Supplementary Figure S2

Differentially expressed proteins after FFA treatment. A–D. Volcano plots of the PA/control (A for PA plus OA experiment and B for PA plus EPA experiment), PA+OA/control (C), and PA+EPA/control (D), wherein the significantly (P < 0.05) up-regulated (red) and down-regulated (blue) proteins were highlighted.

Supplementary Figure S3

Functional analysis of the differentially expressed proteins in patterns P6 and P8 of PA+EPA experiment.
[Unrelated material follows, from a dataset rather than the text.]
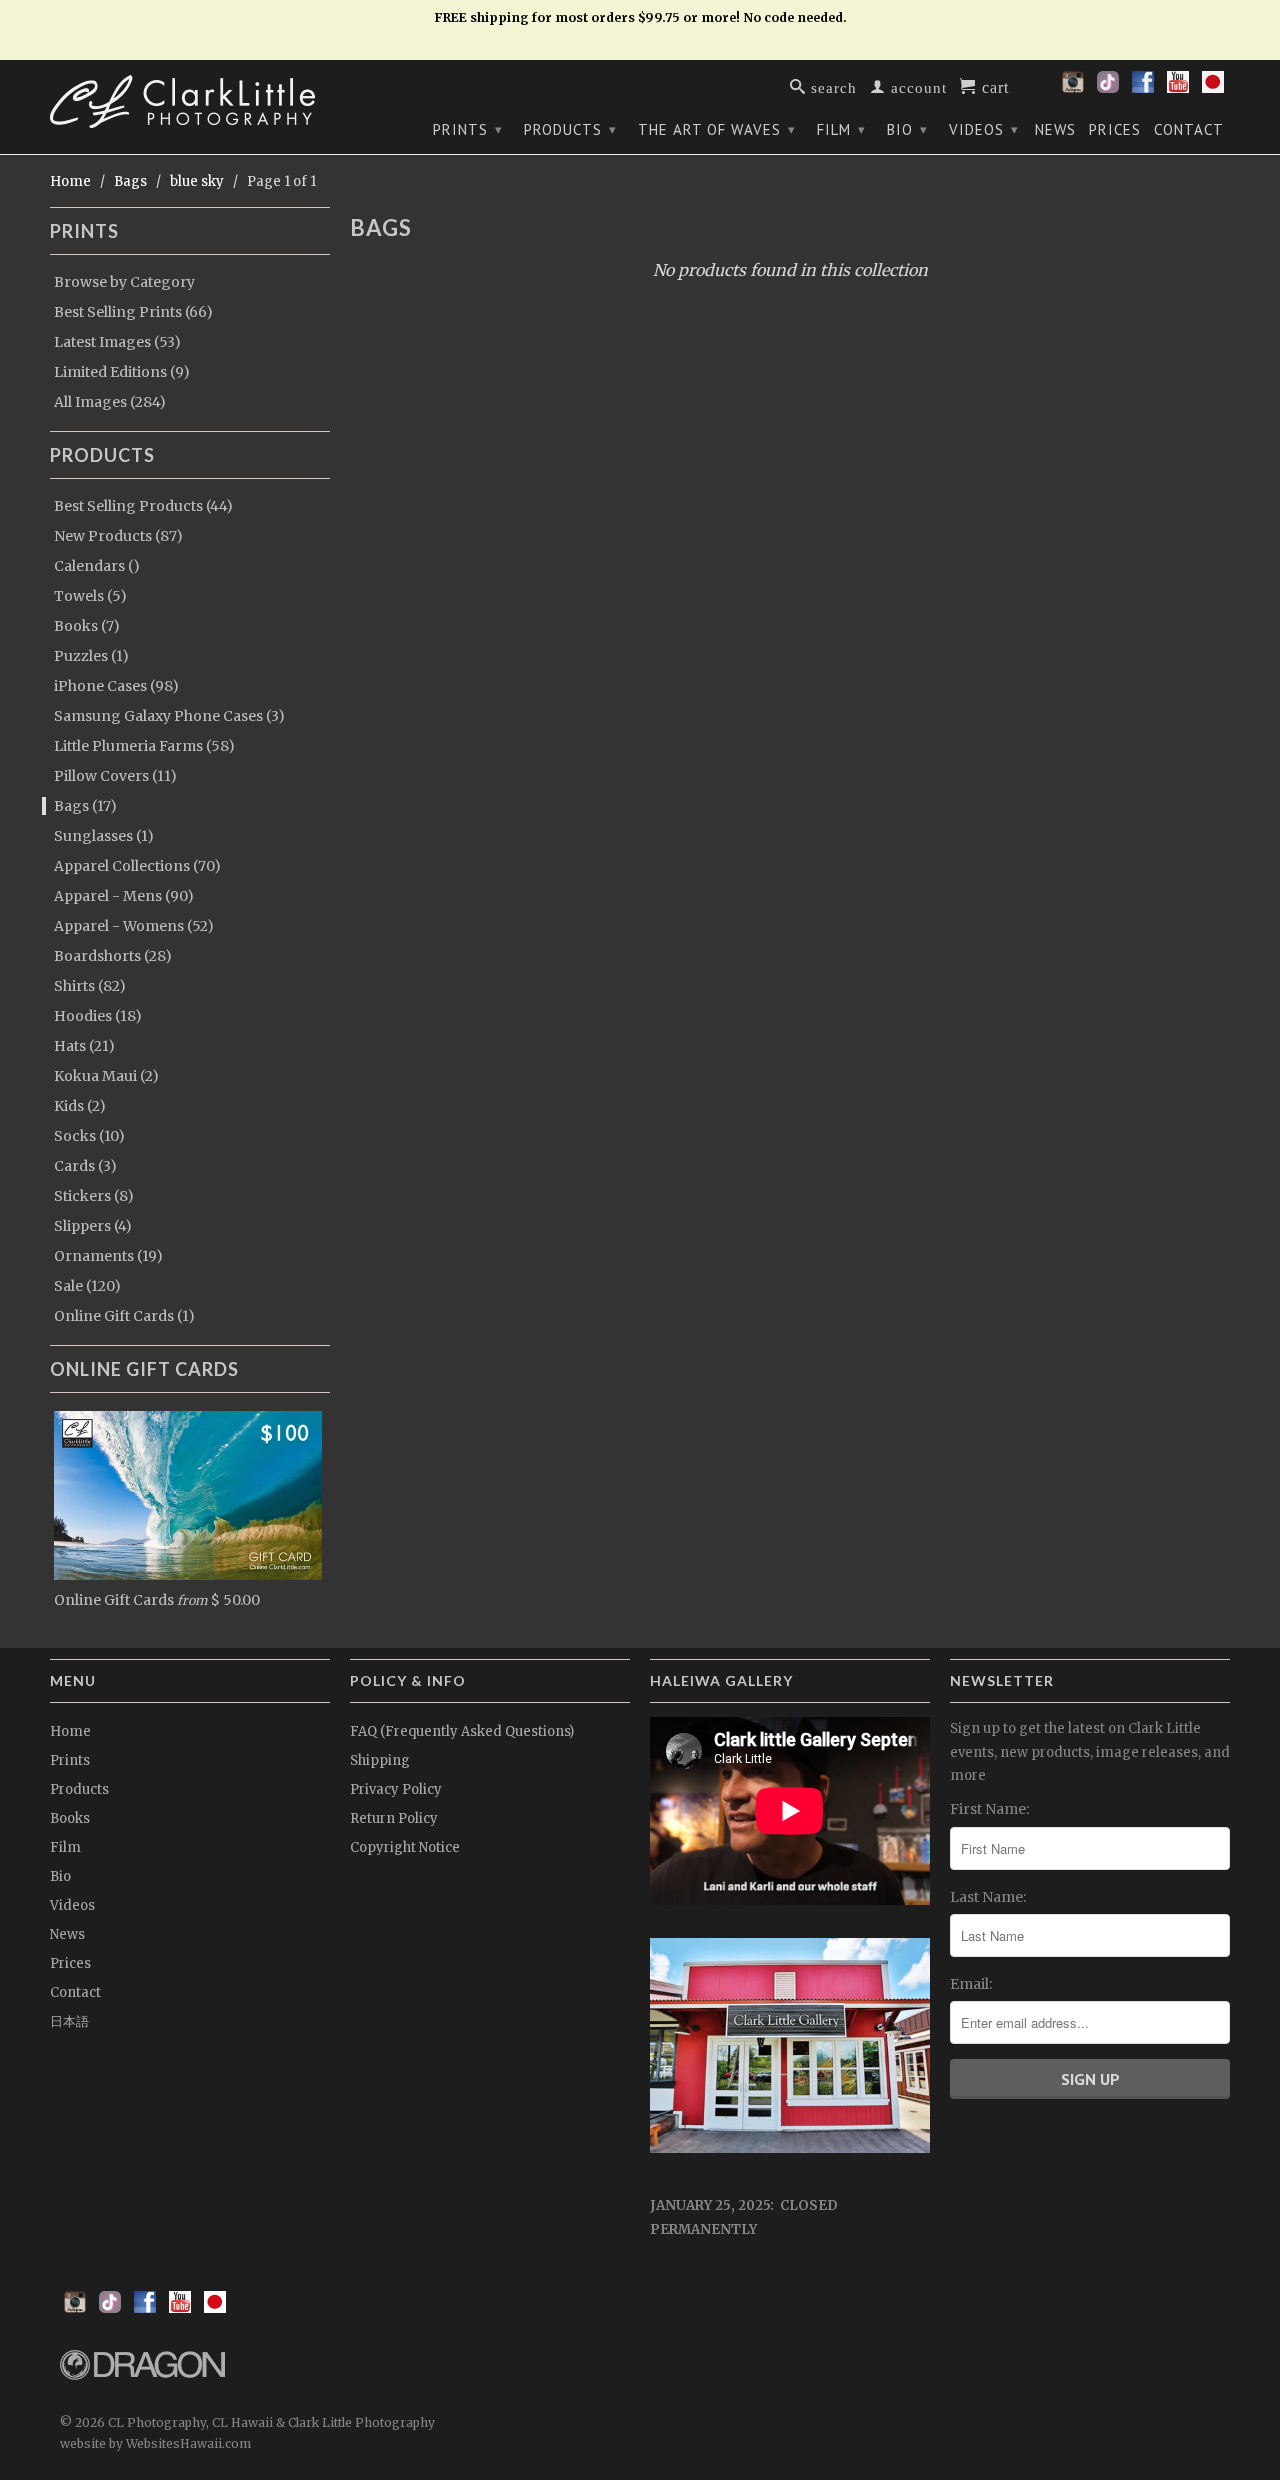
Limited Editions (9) (122, 372)
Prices (1115, 130)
A. and B. Signaling process and pathway enrichment analysis of the differentially expressed proteins in pattern P6 (A) and pattern P8 (B) by Metascape suggested that diverse biological signaling pathways could participate in EPA-mediated reversal of PA-induced IR. The top 20 clusters are shown with their representative enriched terms.